To understand the foundations of HTAP, see “Hybrid Transaction/Analytical Processing Will Foster Opportunities for Dramatic Business Innovation.”


Building these types of software is tricky given the siloed nature of IT organizations. The CIO often has separate groups below him or her, such as:

  • Application teams who build transactional systems
  • Information teams who build analytical systems
  • Integration teams who wire it all together

The move to agile development and DevOps, combined with the new types of software systems needed, means that we have to break down the silos and start building teams with the necessary combined skills — application, information, integration, and business acumen — to deliver. Each team will be multiskilled and focused on delivering specific business capabilities.

Teams will be coordinated using enterprise-agile techniques to tackle large, complex digital business problems and cross-team architectural and user experience issues. Most importantly, these teams will approach the problem from the outside-in. They will be striving to reach a measurable business outcome but need to start with the customer and understand how they decide to buy (or use) the product or service.
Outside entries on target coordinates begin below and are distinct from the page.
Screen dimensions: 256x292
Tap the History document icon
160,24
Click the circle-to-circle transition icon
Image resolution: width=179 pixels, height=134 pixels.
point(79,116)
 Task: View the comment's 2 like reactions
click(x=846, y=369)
An iterative approach will be used to understand what the customer needs before combining these technologies to generate prototypes to be tested and improved in rapid cycles.

For an essential overview, see “Ten Things the CIO Needs to Know About Agile Development.”


Ultimately, concepts like HTAP, combined with Web-scale computing and the IoT, can change the way business is conducted.

In the world of data, big data has changed how large volumes of fast-changing datasets are analyzed. Millions of open datasets are making available details about geography, infrastructure, demographics, weather and transportation to combine with our other sources. New analytical tools utilize this data to predict future events — and even to generate prescriptive advice on what to do next. Natural-language analysis is creating an even bigger source of information, letting us analyze what people are thinking based on their communications and interactions. Smart machines promise more automated analysis and diagnosis from these facts.

Processes are also changing quickly, with increased automation leaving people free to handle the more complicated, nonroutine processes. Case-based business process management helps to organize and automate workflows for these situations. The fast-changing data stream requires complex-event processing to detect situations requiring attention and notify the appropriate people, while also supporting automated, real-time decision making — where the organization’s policies allow for it.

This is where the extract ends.